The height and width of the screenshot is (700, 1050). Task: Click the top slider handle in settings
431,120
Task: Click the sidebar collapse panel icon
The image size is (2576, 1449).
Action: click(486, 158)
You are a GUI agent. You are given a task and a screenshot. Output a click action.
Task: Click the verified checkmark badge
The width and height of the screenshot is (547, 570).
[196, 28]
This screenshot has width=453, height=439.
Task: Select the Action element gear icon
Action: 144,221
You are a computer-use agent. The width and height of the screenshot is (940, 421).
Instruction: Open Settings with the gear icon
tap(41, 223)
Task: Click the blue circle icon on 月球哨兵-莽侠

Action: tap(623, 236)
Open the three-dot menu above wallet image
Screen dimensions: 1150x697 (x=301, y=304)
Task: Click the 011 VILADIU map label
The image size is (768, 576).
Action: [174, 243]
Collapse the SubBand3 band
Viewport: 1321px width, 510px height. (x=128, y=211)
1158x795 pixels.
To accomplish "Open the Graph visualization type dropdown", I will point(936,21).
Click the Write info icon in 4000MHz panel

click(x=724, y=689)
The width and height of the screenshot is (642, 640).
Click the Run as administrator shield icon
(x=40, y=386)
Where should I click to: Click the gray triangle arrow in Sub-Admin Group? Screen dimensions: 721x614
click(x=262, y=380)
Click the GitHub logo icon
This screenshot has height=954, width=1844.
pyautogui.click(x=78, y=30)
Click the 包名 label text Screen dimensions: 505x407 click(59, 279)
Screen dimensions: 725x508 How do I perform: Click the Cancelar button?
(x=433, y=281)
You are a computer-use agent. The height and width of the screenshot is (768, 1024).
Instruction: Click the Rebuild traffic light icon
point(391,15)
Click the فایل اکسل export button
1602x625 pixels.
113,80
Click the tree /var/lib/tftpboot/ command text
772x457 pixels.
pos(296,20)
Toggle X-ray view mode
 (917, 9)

> [WHAT TO WORK ON] Rewrite all the rows above as a numbered list, one line per item, and drop any blank lines.

> [CORRECT OUTPUT]
1. The height and width of the screenshot is (700, 1050). Task: Click the top slider handle in settings
2. 431,120
3. Task: Click the sidebar collapse panel icon
4. The image size is (2576, 1449).
5. Action: click(486, 158)
6. You are a GUI agent. You are given a task and a screenshot. Output a click action.
7. Task: Click the verified checkmark badge
8. The width and height of the screenshot is (547, 570).
9. [196, 28]
10. This screenshot has width=453, height=439.
11. Task: Select the Action element gear icon
12. Action: 144,221
13. You are a computer-use agent. The width and height of the screenshot is (940, 421).
14. Instruction: Open Settings with the gear icon
15. tap(41, 223)
16. Task: Click the blue circle icon on 月球哨兵-莽侠
17. Action: tap(623, 236)
18. Open the three-dot menu above wallet image
19. Screen dimensions: 1150x697 (x=301, y=304)
20. Task: Click the 011 VILADIU map label
21. The image size is (768, 576).
22. Action: [174, 243]
23. Collapse the SubBand3 band
24. Viewport: 1321px width, 510px height. (x=128, y=211)
25. 1158x795 pixels.
26. To accomplish "Open the Graph visualization type dropdown", I will point(936,21).
27. Click the Write info icon in 4000MHz panel
28. click(x=724, y=689)
29. The width and height of the screenshot is (642, 640).
30. Click the Run as administrator shield icon
31. (x=40, y=386)
32. Where should I click to: Click the gray triangle arrow in Sub-Admin Group? Screen dimensions: 721x614
33. click(x=262, y=380)
34. Click the GitHub logo icon
35. This screenshot has height=954, width=1844.
36. pyautogui.click(x=78, y=30)
37. Click the 包名 label text Screen dimensions: 505x407 click(59, 279)
38. Screen dimensions: 725x508 How do I perform: Click the Cancelar button?
39. (x=433, y=281)
40. You are a computer-use agent. The height and width of the screenshot is (768, 1024).
41. Instruction: Click the Rebuild traffic light icon
42. point(391,15)
43. Click the فایل اکسل export button
44. 1602x625 pixels.
45. 113,80
46. Click the tree /var/lib/tftpboot/ command text
47. 772x457 pixels.
48. pos(296,20)
49. Toggle X-ray view mode
50.  (917, 9)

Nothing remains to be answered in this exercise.